● **BRIEF**:
Where the string "agent" occurs in a line of the entries below, copy that line.

● **INPUT DATA**:
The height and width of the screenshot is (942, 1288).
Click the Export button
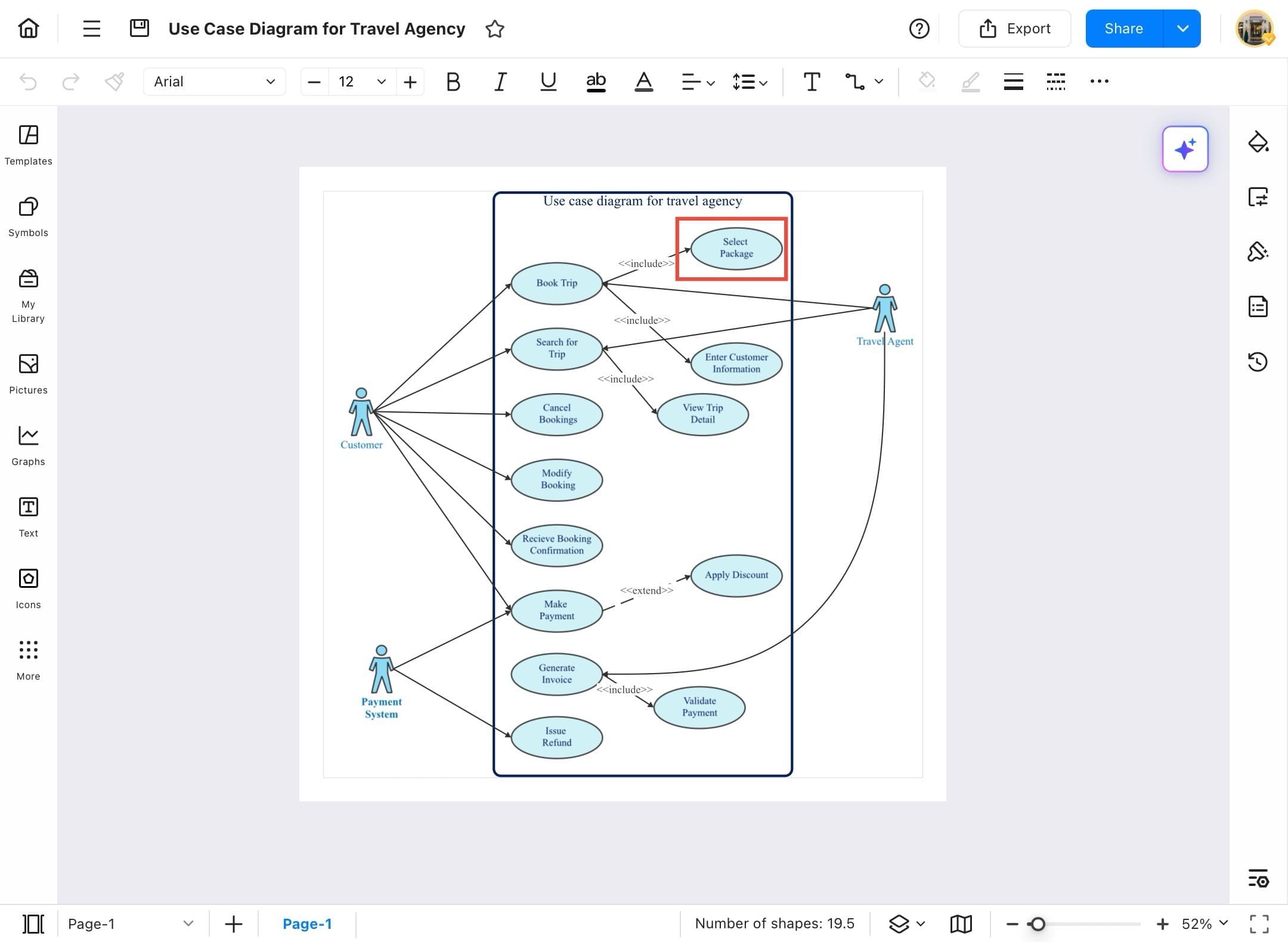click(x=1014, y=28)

==

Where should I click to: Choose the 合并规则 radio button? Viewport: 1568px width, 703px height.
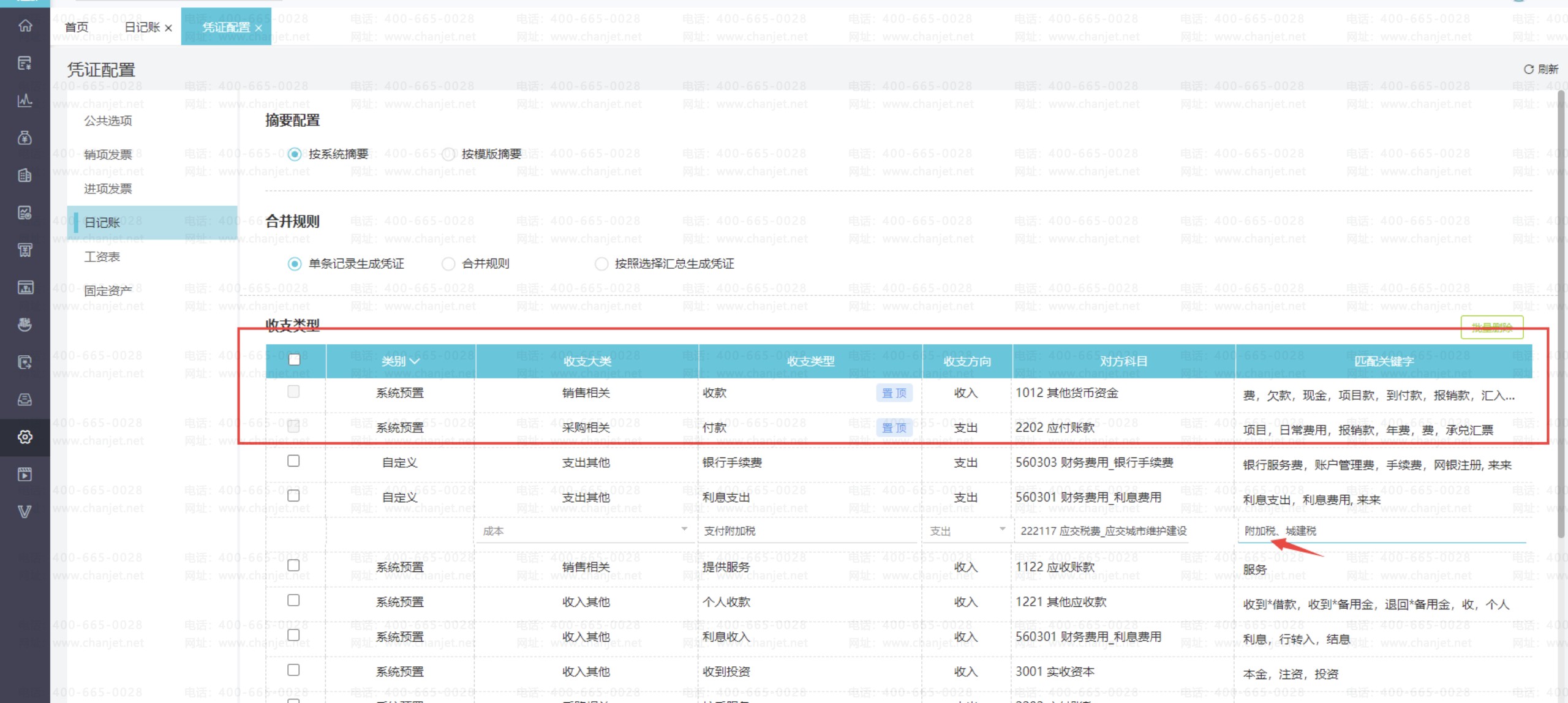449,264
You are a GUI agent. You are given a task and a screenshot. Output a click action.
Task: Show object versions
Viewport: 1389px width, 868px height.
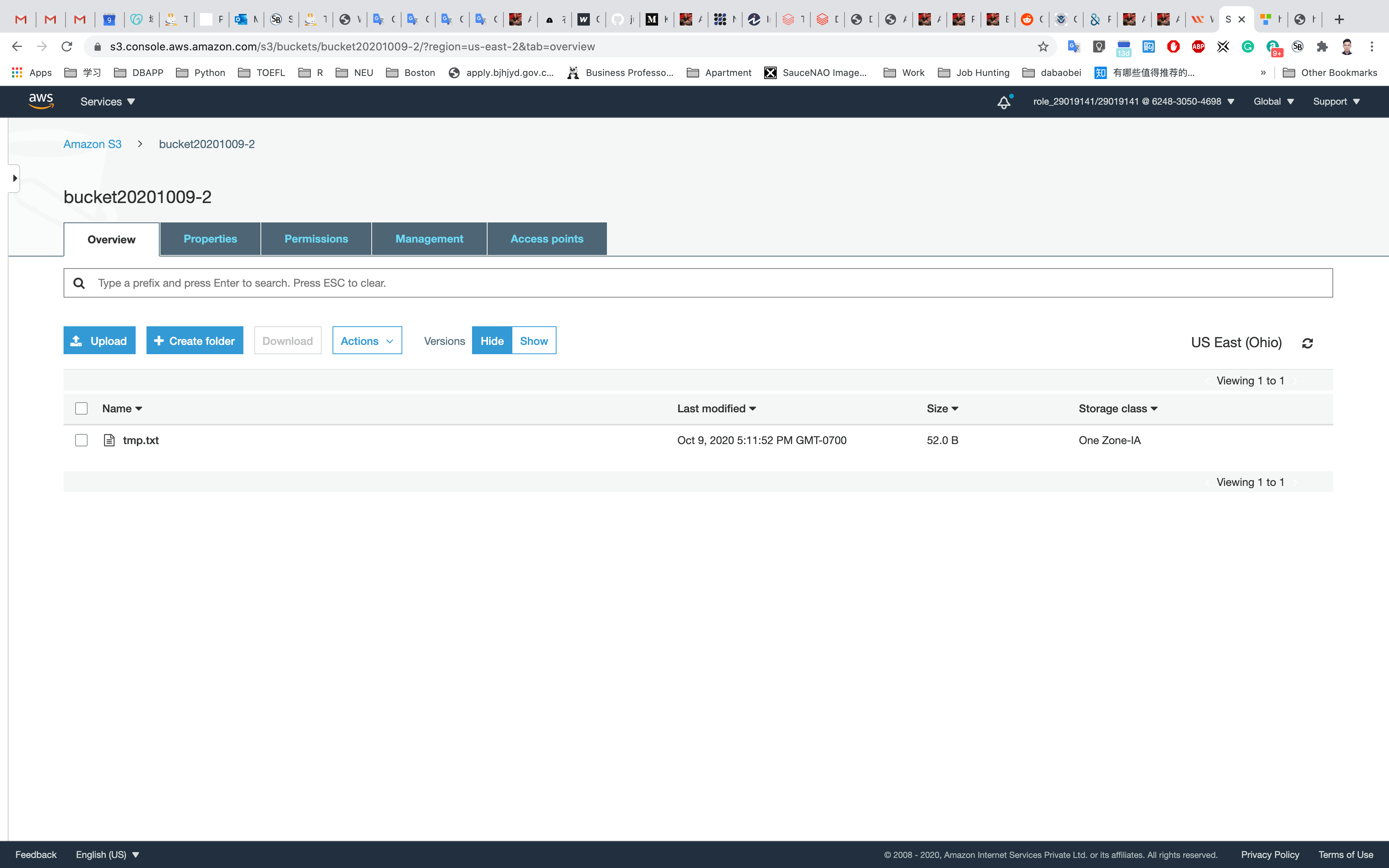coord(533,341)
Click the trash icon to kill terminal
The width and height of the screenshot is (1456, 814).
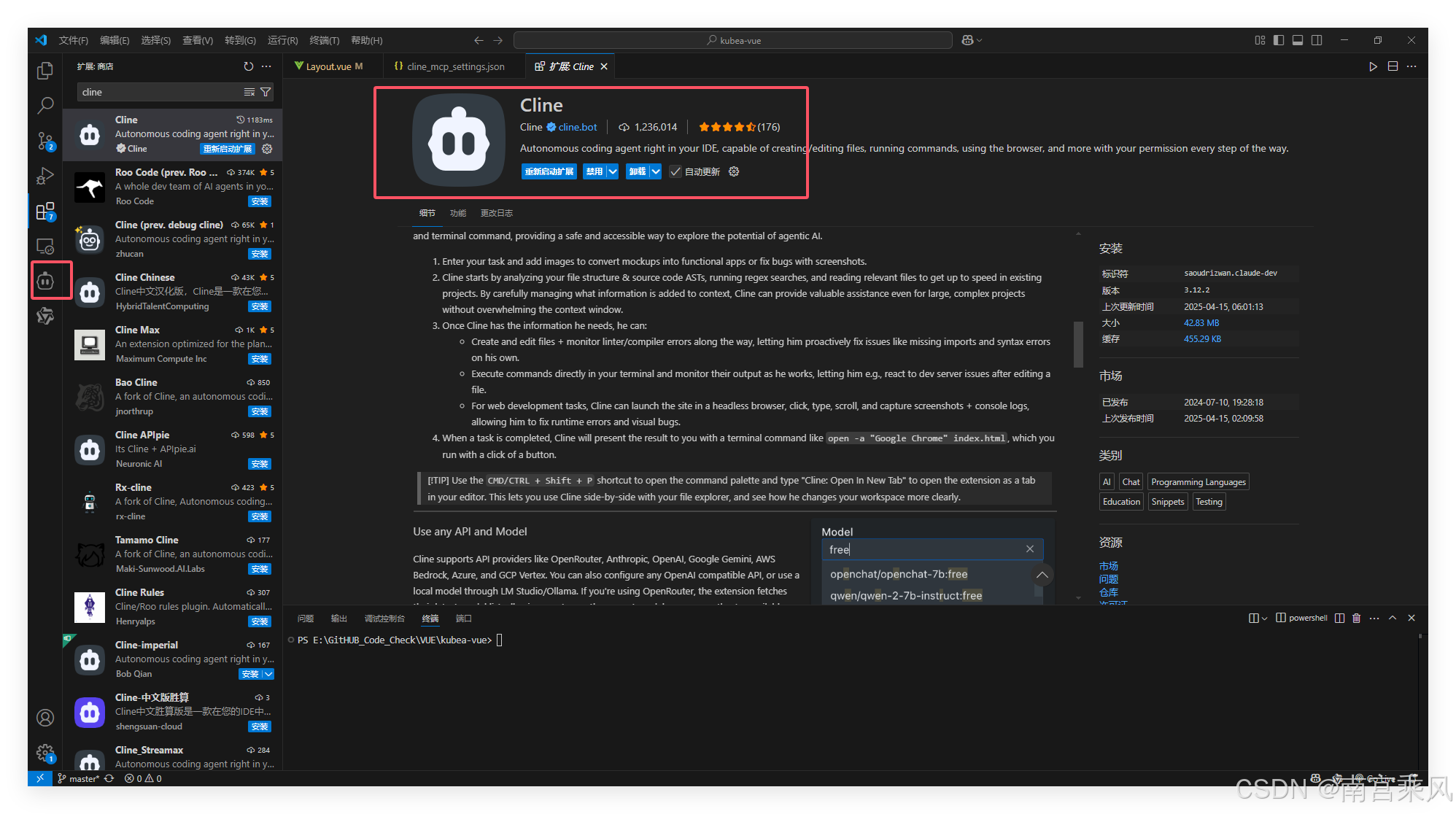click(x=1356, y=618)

==

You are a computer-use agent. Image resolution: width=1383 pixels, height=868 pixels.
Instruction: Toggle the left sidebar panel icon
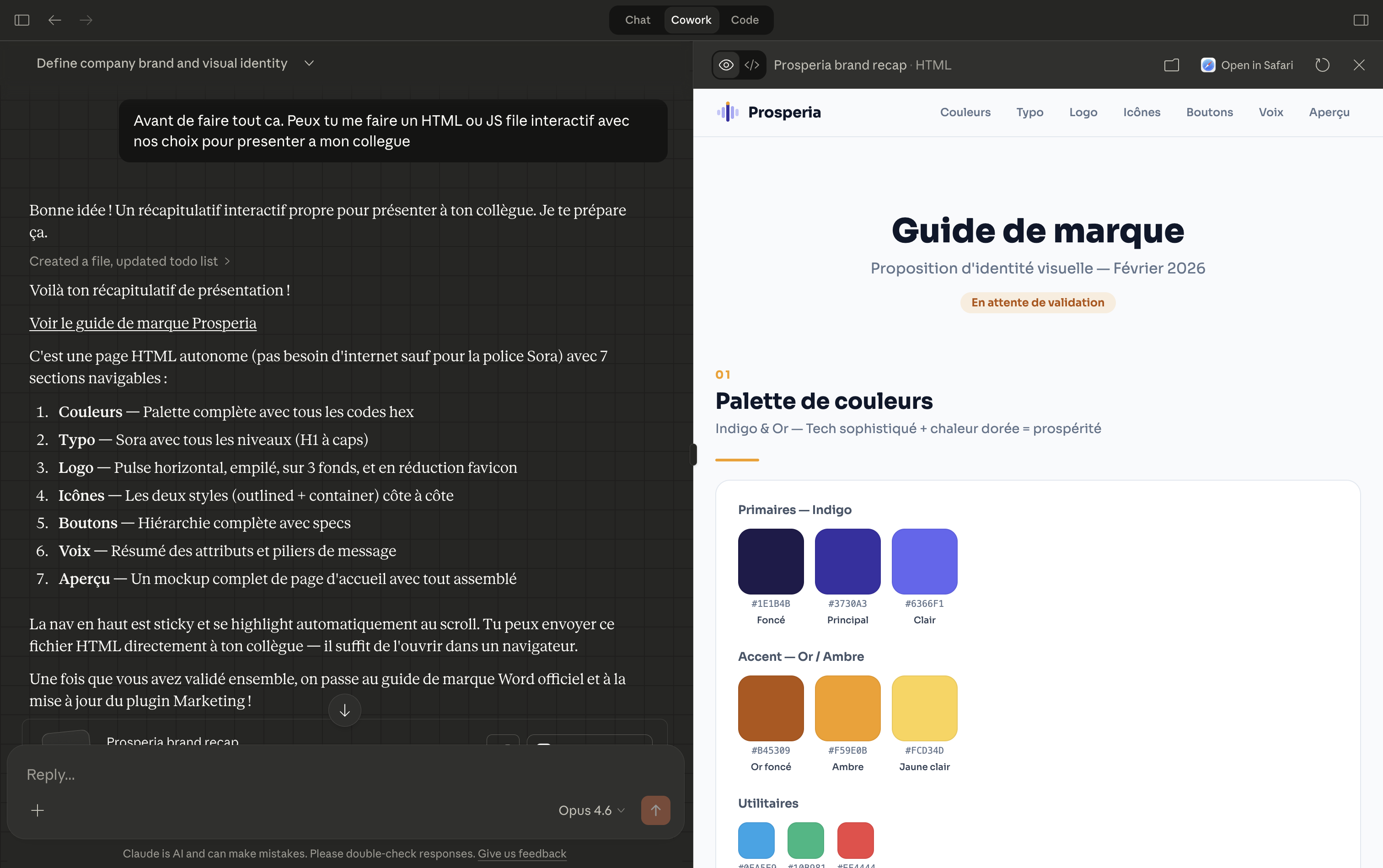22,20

● **SOLUTION FOR THIS TASK**:
You are a GUI agent. You are given a task and a screenshot. Output a click action.
You are a computer-use agent. Image resolution: width=1383 pixels, height=868 pixels.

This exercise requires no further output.